**Exercise instructions:**
Exactly as they appear, retype the lines from the one containing "You are a computer-use" through the final line of the data below. Leave pictures out.

**Records shown:**
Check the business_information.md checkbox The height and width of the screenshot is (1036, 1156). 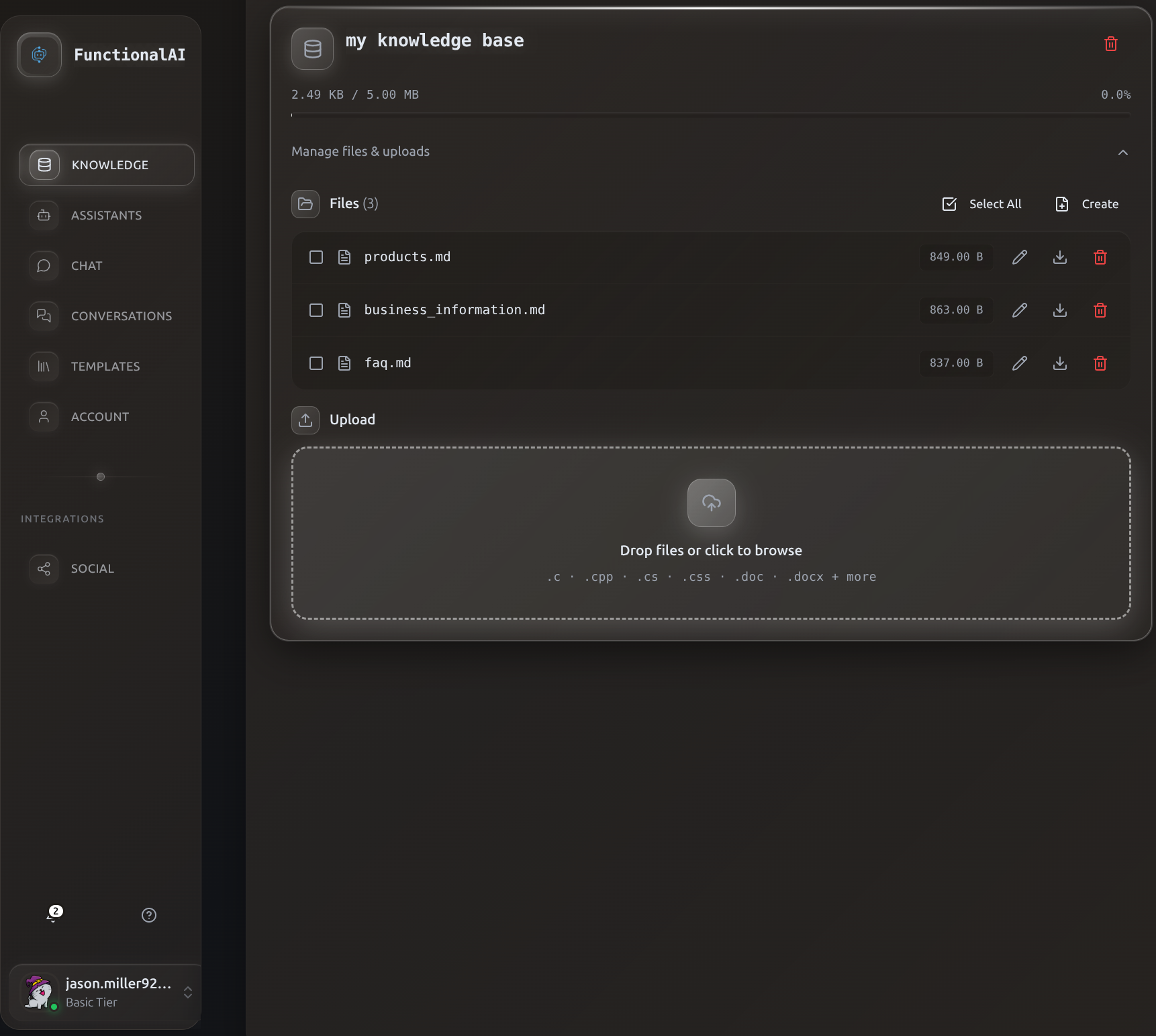316,310
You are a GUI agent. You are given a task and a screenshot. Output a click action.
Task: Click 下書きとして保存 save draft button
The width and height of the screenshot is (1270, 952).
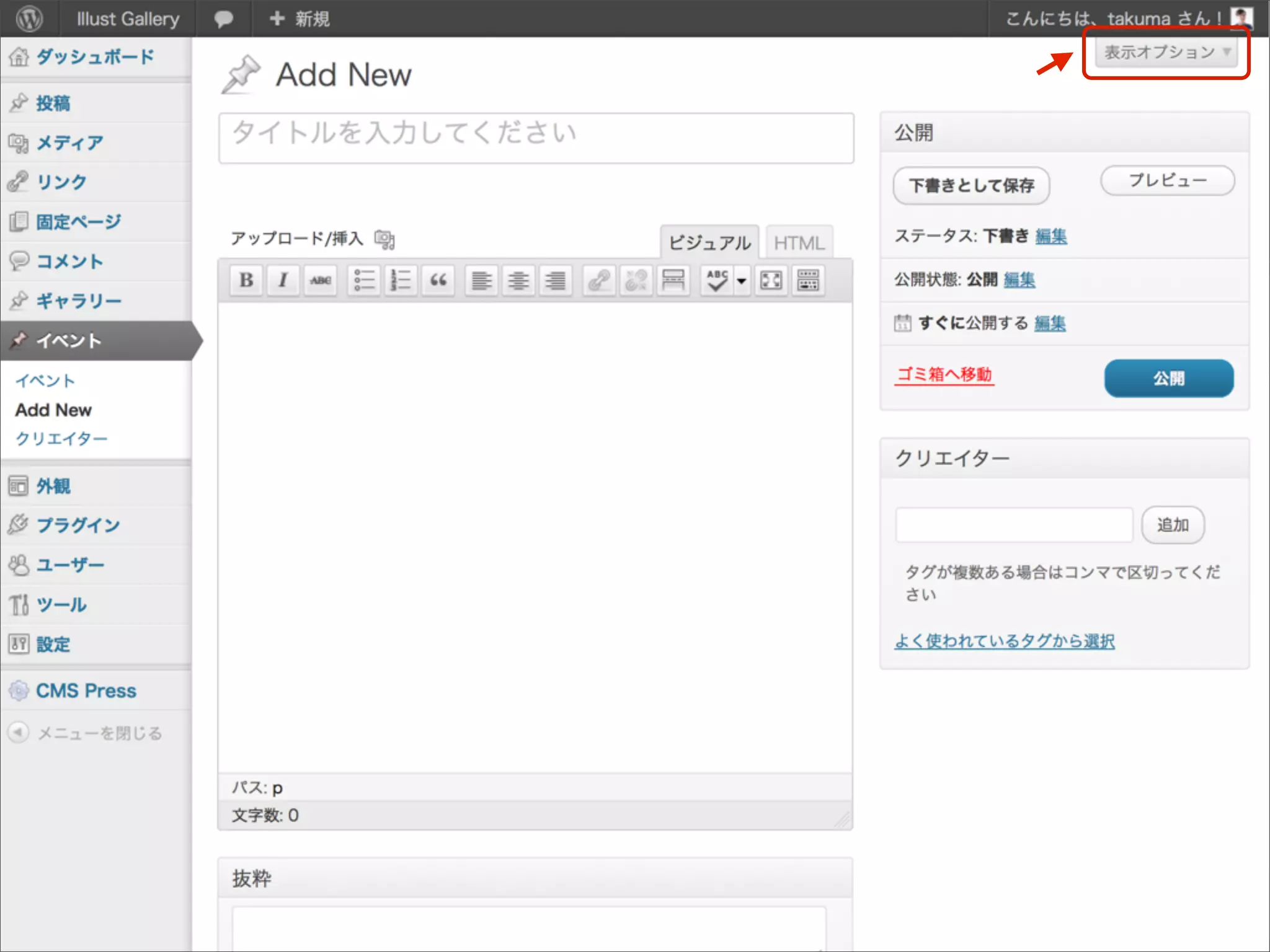pos(971,185)
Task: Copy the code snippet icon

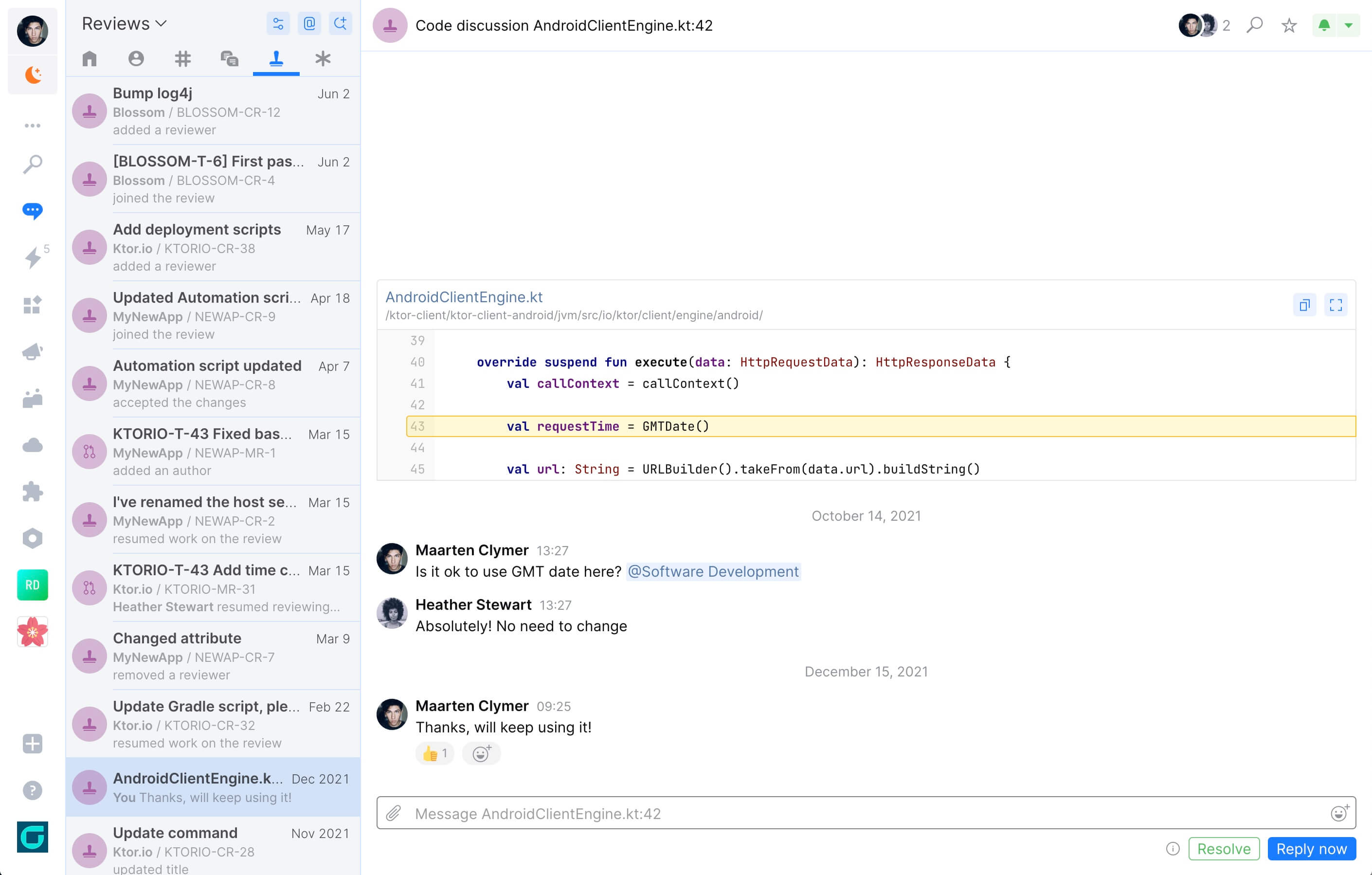Action: point(1304,305)
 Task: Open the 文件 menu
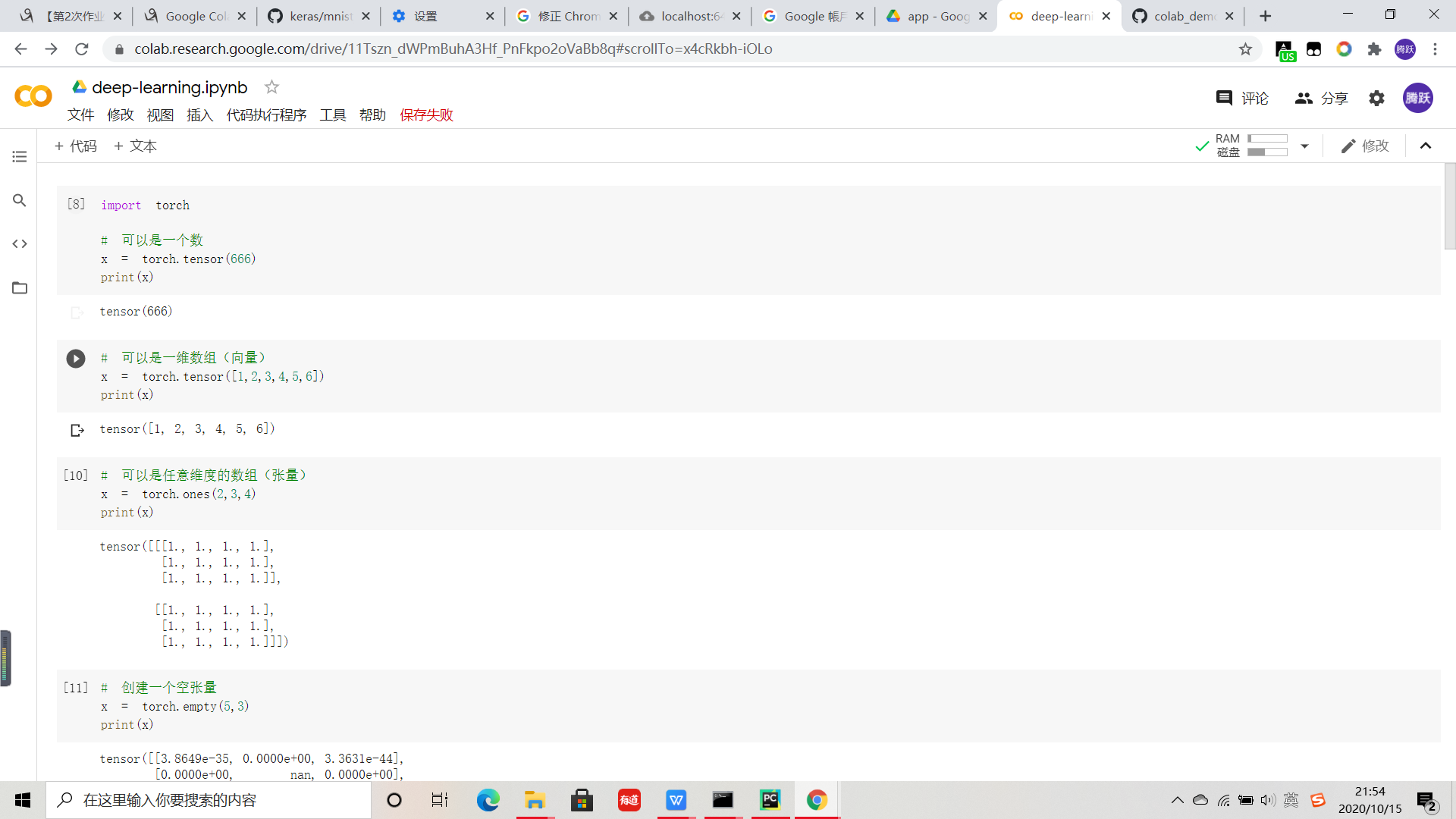80,115
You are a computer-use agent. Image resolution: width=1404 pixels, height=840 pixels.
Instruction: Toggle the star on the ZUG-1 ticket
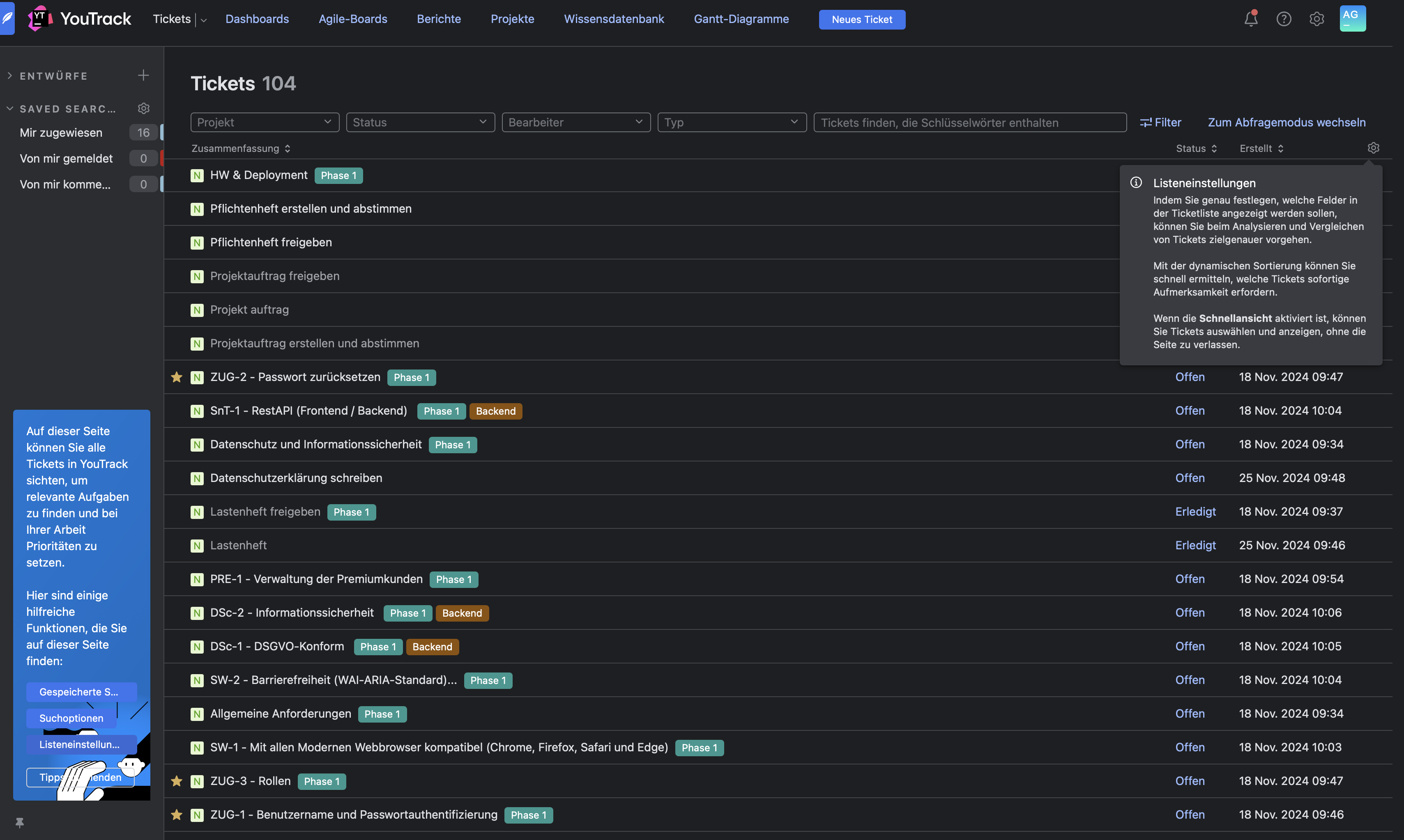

**Result of this task:**
You are a computer-use agent. Image resolution: width=1404 pixels, height=840 pixels.
Instruction: Toggle the star on the ZUG-1 ticket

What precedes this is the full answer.